Los Piñeres, el Tuerto Muñoz y Pedro Romero armaron el alboroto y organizaron la revolución. Germán Gutiérrez de Piñeres sorprendió a la junta con la proposición de independencia, y la mayoría de sus miembros, azorados ante tamaña audacia, intentaron sabotear el quorum, pues la ocurrencia, en concepto de aquellos conspicuos gobernantes, podía ser un arma de doble filo. Pero mientras discutían a gritos, el grueso del arrabal entró en la ciudad, se tomó la Sala de Armas e hizo de las suyas con la pólvora. El Tuerto Muñoz y el cura Omaña –un golcondista precoz– irrumpieron en el salón de sesiones con un pliego de cinco peticiones. Detrás se les fue la turbamulta y en medio de una tormenta humana a la que no fue ajeno el Regimiento Fijo, la junta aprobó el acta. Una lugareñada había volteado los presupuestos históricos, tal vez de modo prematuro, pero con fuerza suficiente para definir el futuro de la nacionalidad.
No pocas maravillas, unas por buenas y otras por extravagantes, sucedieron al Once de Noviembre: la botada de un obispo, la supresión del Santo Oficio, la erección de una horca pública y la dictadura de un muchachito de 24 años.
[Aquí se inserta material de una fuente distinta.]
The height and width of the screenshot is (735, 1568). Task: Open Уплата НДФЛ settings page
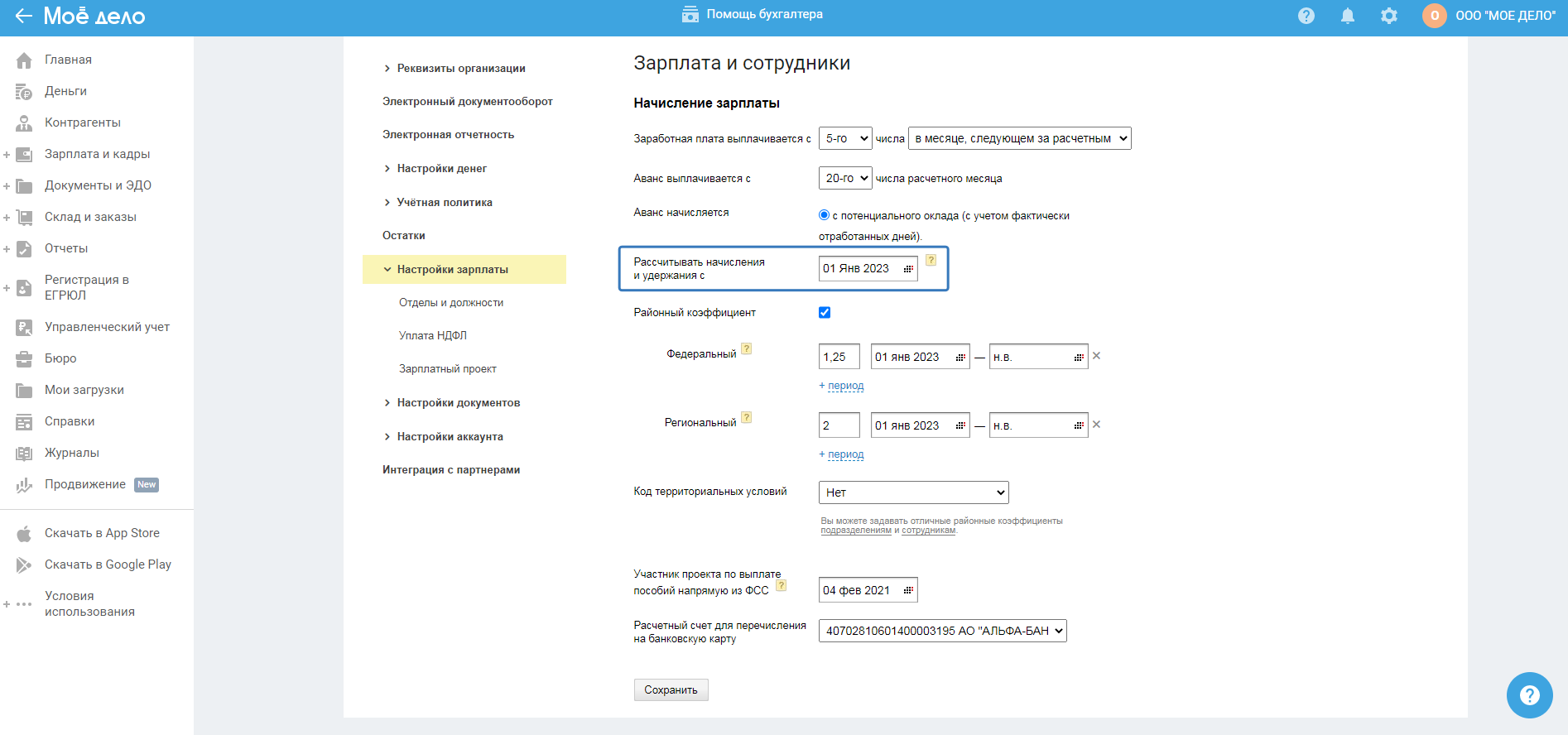coord(433,336)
Cómo sería de inestable el nuevo Estado soberano, que sus gobiernos no duraban más de noventa días y sus rentas se desvanecían en cada sacudida del orden público, a tal punto que se apeló, por primera vez, al controvertido papel moneda.
No pocas maravillas, sucedieron al Once de Noviembre:
la botada de un obispo, la supresión del Santo Oficio, la erección de una horca pública
y la dictadura de un muchachito de 24 años
Una contrarrevolución realista, una guerra contra Santa Marta, una derrota de Bolívar y el regreso de Fernando VII a España, les enseñarían a los cartageneros, regodeados con su insurrección, que el ideal de la libertad se obtendría con desgarramientos, crueldades y martirologios. Pero a su paso por Cartagena, e inspirado en ella, aquel derrotado genial lanzó un manifiesto saturado de optimismo y con la mira puesta en todo el continente. No bastaban los pedazos de libertad. Tenía que ser total. Y con doscientos cartageneros arrojados, dispuestos a lo que fuera, reinició su lucha ese soñador impenitente que forjó una patria latinoamericana que sus legatarios no hemos terminado de integrar.
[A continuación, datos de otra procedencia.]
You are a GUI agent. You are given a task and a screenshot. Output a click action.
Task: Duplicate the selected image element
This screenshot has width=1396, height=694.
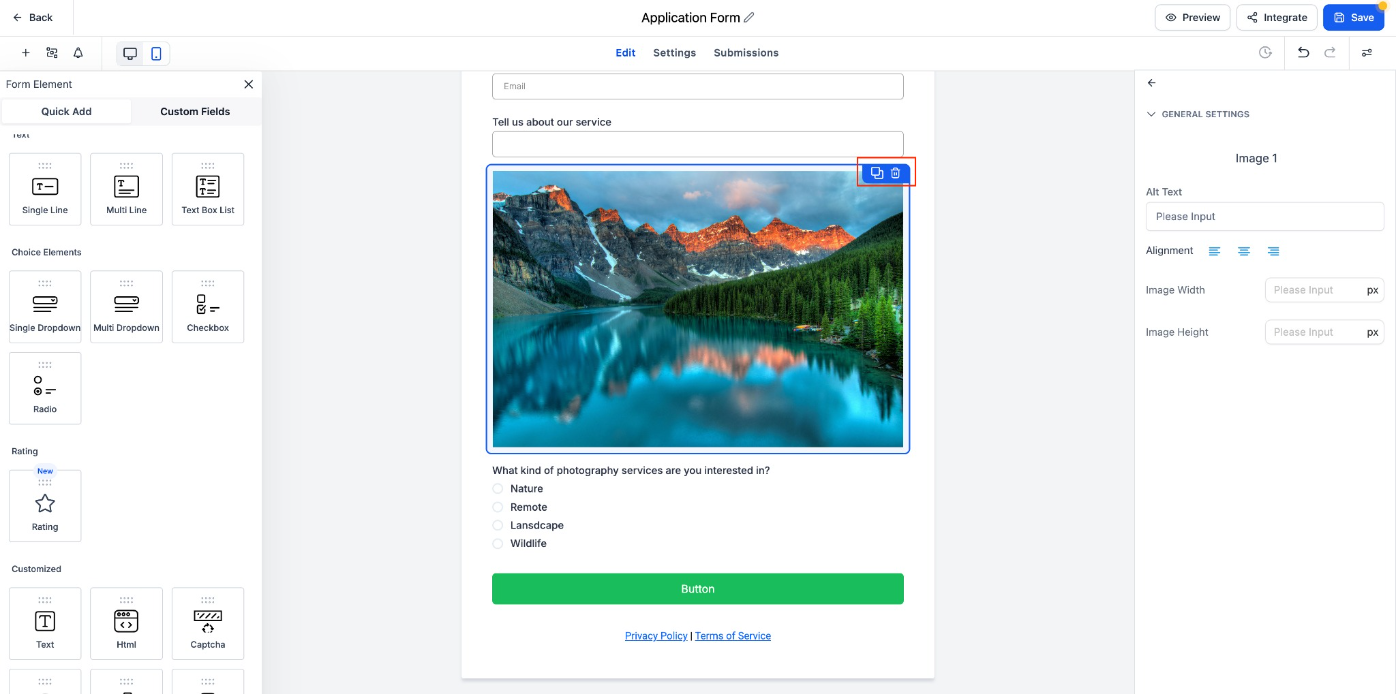(x=877, y=173)
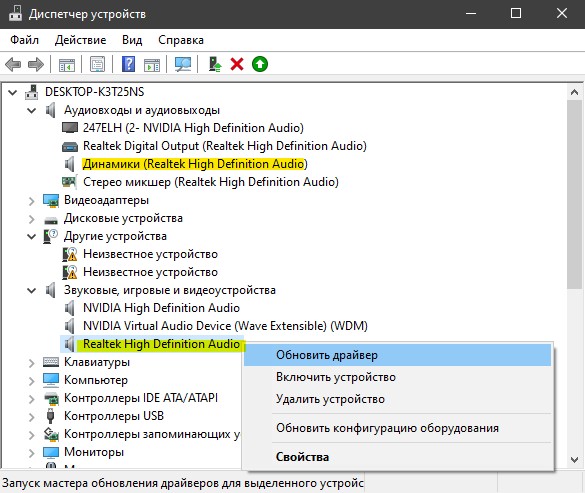The width and height of the screenshot is (585, 493).
Task: Click the Back arrow toolbar icon
Action: coord(13,64)
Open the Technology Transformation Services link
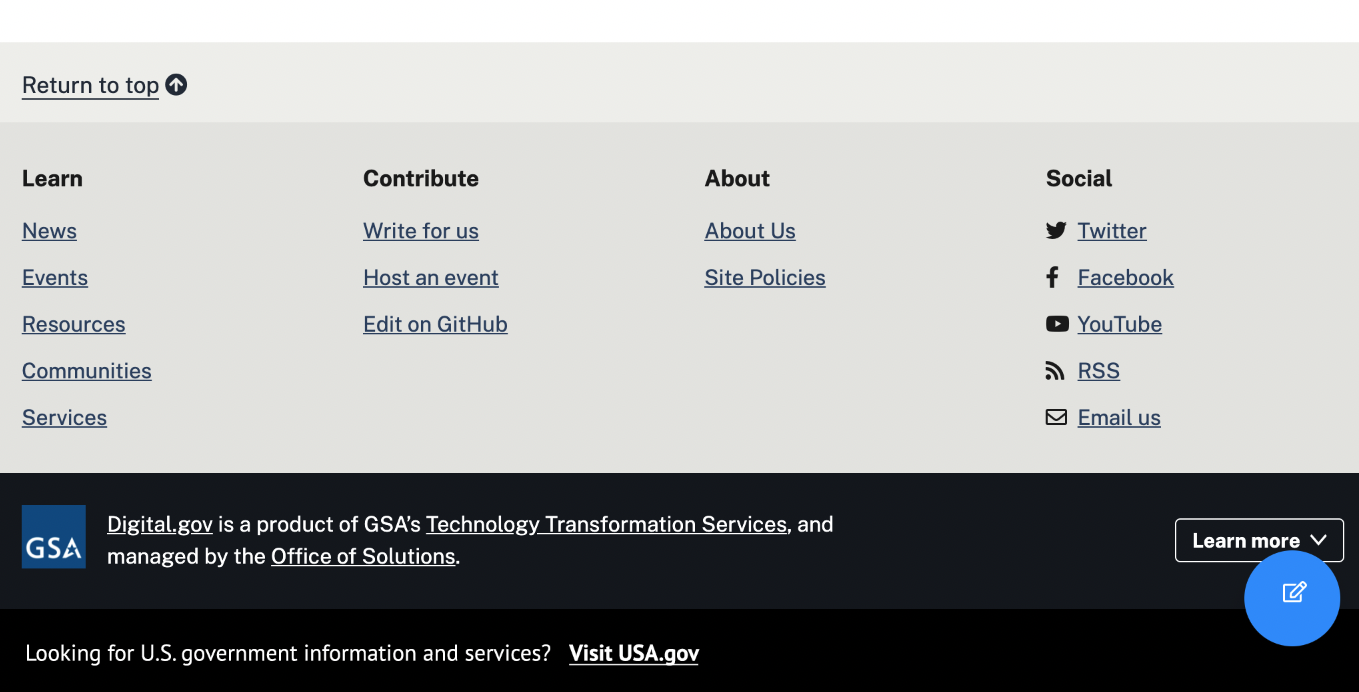The width and height of the screenshot is (1359, 692). coord(606,524)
En contra de lo que opinaron severos varones de Cartagena, sus autoridades resolvieron conmemorar con fiestas el Once de Noviembre en forma original, sin parecido con ningún otro carnaval. En realidad, si una fiesta, como dice Octavio Paz, pone al hombre a participar y comulgar con los valores que le dan sentido a su existencia religiosa y política, aparte de que lo libera de sí mismo y de la materia inflamable que lleva por dentro, nada más practico que recordar una hazaña con alegría, revistiéndola de belleza y colorido, dándole gusto a un pueblo que necesita recreación y desfogues anímicos, evitando los excesos que puedan envilecerlo y educándolo para el disfrute de la vida.
De ahí que el folclor cartagenero de hoy acuñara, dos siglos después, una parodia de la vieja y salerosa copla: /De parte de Dios decidme, / quién sois, figura fantasmal, / si un líder de campañillas/ o bolsillo de concejal/.